- WORK TO COMPLETE: Starting at the line containing "Describe the element at coordinates (226, 1148)" and ending at the line containing "return-field-desc-label: Return Field Name (Description) is", reproduce those lines with "Image resolution" swapped for "Image size" and everything else unchanged.

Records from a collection

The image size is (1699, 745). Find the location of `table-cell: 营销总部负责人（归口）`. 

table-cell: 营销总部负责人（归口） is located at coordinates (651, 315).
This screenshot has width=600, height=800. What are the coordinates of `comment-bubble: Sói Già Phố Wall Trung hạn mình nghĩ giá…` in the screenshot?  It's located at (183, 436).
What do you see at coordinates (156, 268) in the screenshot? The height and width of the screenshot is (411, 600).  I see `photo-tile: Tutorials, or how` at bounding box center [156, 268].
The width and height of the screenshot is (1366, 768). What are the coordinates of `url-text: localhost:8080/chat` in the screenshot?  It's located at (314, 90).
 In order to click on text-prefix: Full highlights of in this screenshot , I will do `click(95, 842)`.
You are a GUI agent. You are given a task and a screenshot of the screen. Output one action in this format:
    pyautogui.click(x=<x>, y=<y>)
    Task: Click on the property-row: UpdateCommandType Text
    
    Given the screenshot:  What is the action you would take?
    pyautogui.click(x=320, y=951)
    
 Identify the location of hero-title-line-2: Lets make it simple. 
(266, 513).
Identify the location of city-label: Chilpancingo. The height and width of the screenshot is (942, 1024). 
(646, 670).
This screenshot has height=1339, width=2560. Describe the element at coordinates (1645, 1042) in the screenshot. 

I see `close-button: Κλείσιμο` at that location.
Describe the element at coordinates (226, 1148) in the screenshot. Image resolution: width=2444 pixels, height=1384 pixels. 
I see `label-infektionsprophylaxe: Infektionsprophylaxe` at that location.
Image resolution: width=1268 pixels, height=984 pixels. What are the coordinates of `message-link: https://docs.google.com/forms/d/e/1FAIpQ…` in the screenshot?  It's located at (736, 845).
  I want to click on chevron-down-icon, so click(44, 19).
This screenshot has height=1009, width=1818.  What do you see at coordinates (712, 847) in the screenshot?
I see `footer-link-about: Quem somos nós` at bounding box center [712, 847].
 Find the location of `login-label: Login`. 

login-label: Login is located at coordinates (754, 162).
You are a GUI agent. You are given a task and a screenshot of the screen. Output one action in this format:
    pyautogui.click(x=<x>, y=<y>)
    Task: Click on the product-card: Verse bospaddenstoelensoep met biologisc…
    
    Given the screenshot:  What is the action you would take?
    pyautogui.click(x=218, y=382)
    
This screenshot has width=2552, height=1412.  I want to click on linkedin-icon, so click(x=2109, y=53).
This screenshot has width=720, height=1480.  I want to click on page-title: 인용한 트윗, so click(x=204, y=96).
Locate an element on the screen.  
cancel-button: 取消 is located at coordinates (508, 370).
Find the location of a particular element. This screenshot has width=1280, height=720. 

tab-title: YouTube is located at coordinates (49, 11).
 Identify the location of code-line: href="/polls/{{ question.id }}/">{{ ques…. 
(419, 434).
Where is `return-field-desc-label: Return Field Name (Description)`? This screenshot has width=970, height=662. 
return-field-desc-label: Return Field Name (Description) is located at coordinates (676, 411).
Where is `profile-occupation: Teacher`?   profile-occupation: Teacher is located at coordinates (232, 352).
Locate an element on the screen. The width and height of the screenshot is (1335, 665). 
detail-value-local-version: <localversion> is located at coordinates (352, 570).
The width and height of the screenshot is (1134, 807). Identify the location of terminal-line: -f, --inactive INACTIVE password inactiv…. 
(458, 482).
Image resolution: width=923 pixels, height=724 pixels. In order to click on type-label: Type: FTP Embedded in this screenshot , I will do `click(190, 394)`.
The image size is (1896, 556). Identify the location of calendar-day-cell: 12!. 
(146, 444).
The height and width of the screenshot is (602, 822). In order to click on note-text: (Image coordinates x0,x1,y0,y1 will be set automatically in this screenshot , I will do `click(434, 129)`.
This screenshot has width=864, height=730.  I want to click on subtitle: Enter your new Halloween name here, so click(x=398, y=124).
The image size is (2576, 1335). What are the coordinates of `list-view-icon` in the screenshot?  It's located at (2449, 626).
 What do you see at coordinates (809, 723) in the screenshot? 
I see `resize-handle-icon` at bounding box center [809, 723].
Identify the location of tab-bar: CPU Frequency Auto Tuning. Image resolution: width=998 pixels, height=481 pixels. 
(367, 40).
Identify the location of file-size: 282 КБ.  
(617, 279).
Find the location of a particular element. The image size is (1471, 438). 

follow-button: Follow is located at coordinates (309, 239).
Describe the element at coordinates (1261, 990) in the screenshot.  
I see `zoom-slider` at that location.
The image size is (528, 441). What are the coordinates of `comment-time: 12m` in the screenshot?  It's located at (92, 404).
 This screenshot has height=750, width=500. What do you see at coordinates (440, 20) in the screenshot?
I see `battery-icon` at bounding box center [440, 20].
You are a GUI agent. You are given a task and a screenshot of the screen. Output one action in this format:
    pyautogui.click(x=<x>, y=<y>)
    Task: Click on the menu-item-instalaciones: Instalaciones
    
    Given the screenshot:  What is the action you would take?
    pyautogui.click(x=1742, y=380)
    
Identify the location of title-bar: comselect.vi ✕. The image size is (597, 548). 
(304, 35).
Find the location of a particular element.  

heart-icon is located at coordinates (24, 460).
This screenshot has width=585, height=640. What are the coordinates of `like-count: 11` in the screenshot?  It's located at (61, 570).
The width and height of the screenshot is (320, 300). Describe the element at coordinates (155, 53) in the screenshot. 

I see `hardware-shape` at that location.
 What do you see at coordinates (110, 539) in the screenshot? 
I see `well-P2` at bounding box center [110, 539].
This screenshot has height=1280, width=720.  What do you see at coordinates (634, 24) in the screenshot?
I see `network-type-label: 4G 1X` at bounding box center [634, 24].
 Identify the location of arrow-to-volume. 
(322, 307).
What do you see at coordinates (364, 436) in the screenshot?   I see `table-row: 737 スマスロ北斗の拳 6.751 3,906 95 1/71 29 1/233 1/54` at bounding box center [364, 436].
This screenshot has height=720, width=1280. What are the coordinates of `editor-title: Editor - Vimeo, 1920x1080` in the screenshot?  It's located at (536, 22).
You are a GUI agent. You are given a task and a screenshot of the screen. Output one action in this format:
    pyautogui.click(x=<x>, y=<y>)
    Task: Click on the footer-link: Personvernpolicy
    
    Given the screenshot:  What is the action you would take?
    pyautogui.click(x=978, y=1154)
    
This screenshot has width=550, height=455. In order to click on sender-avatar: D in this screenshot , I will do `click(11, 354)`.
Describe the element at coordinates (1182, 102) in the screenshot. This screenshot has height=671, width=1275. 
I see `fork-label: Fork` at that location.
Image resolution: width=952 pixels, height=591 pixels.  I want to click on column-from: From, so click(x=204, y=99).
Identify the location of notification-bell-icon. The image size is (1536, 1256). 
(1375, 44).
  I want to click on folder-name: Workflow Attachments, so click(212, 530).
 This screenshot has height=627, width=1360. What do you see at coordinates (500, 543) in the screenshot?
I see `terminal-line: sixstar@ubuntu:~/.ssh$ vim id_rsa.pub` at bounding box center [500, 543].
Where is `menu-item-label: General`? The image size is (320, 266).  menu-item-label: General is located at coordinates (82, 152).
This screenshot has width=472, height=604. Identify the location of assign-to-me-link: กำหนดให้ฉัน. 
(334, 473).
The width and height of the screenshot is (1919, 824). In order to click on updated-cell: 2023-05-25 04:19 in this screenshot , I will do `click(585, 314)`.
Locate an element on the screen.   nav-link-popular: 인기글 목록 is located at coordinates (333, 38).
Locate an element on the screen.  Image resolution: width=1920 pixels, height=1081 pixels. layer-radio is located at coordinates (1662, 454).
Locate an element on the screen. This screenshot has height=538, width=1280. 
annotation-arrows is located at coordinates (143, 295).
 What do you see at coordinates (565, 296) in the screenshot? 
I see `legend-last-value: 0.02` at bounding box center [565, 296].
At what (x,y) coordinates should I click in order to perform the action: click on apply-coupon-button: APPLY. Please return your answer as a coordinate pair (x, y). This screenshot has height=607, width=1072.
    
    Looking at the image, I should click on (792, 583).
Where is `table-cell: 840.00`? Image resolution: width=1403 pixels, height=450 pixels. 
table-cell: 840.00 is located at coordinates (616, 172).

- RESPONSE TO THE TASK:
Describe the element at coordinates (226, 1148) in the screenshot. Image size: width=2444 pixels, height=1384 pixels. 
I see `label-infektionsprophylaxe: Infektionsprophylaxe` at that location.
Image size: width=1268 pixels, height=984 pixels. What are the coordinates of `message-link: https://docs.google.com/forms/d/e/1FAIpQ…` in the screenshot?  It's located at (736, 845).
  I want to click on chevron-down-icon, so click(44, 19).
This screenshot has height=1009, width=1818.  What do you see at coordinates (712, 847) in the screenshot?
I see `footer-link-about: Quem somos nós` at bounding box center [712, 847].
 Find the location of `login-label: Login`. 

login-label: Login is located at coordinates (754, 162).
You are a GUI agent. You are given a task and a screenshot of the screen. Output one action in this format:
    pyautogui.click(x=<x>, y=<y>)
    Task: Click on the product-card: Verse bospaddenstoelensoep met biologisc…
    
    Given the screenshot:  What is the action you would take?
    pyautogui.click(x=218, y=382)
    
This screenshot has width=2552, height=1412.  I want to click on linkedin-icon, so click(x=2109, y=53).
This screenshot has width=720, height=1480.  I want to click on page-title: 인용한 트윗, so click(x=204, y=96).
Locate an element on the screen.  
cancel-button: 取消 is located at coordinates (508, 370).
Find the location of a particular element. This screenshot has width=1280, height=720. 

tab-title: YouTube is located at coordinates (49, 11).
 Identify the location of code-line: href="/polls/{{ question.id }}/">{{ ques…. 
(419, 434).
Where is `return-field-desc-label: Return Field Name (Description)`? This screenshot has width=970, height=662. 
return-field-desc-label: Return Field Name (Description) is located at coordinates (676, 411).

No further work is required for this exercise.